The Scottish Parliament, which has autonomous powers in matters of health, rejected on Tuesday evening a bill that legalizes assisted dying, at a time when a similar proposal concerning England and Wales is bogged down in Westminster.
Regional parliamentarians rejected the text by 69 votes to 57, at the end of a debate lasting more than two hours.
The text would have allowed adults with a terminal illness and an estimated life expectancy of less than six months to request assistance in dying.
It was the subject of more than a year of discussions and underwent numerous amendments.
The parliamentarians had not received any voting instructions, making the result uncertain.
Liberal Democrat MP Liam McArthur, who championed this legislation, had, from the outset of the debate, called on his colleagues to vote in favour of the text, telling them to keep in mind "the voices of dying Scots".
– Divided –
"All we are doing by postponing the amendment of the law is transferring the decisions abroad (...)," he argued, assuring that "the problem" would not disappear with the rejection of the text.
But opinions were divided.
Many parliamentarians spoke, some with emotion, about family members suffering from incurable diseases. Others recalled testimonies from patients gathered over the past year.
For its supporters, the law would have made it possible to offer more dignity and freedom of choice regarding their end of life to people with an incurable disease.
But opponents highlighted the lack of safeguards, with some arguing that vulnerable people could be driven to suicide. Others feared an impact on end-of-life care.

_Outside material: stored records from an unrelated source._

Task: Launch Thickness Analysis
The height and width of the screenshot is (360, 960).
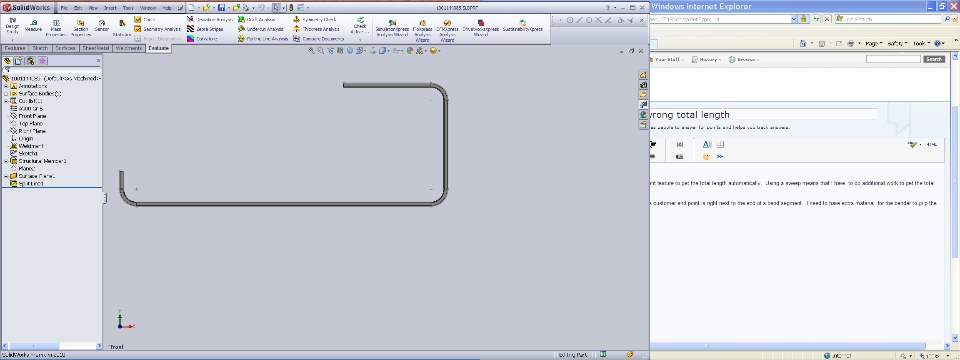Action: click(x=316, y=29)
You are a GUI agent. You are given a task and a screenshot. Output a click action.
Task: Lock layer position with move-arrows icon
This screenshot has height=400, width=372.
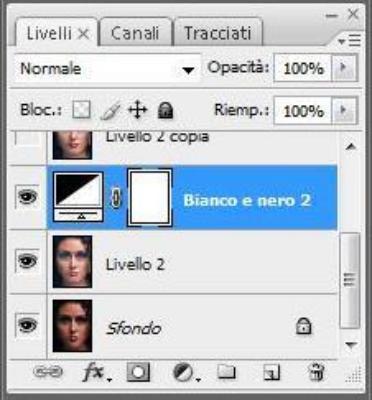tap(138, 110)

"My conscience tells me this: a society that allows a person with a terminal illness to believe that their only options are either to endure intolerable suffering or to end their life prematurely is a society that has failed them," said Humza Yousaf, a member of the SNP and former Scottish First Minister.
"I refuse to accept that these are the only two possible options," he concluded, saying he believed in a third way.
The rejection of the text will undoubtedly be scrutinized by London, where a similar bill on assisted dying in England and Wales seems destined to fail.
It became bogged down in the House of Lords, the upper house of the Westminster Parliament, due to the numerous amendments tabled, making it unlikely that the text would be adopted before the end of the parliamentary session, scheduled for May.
Both houses must approve the bill for it to come into effect, and bills still under discussion at the end of a parliamentary session are generally abandoned.
Jersey and the Isle of Man, British Crown dependencies with their own governments, have already approved similar texts, which are still awaiting the royal seal to come into force.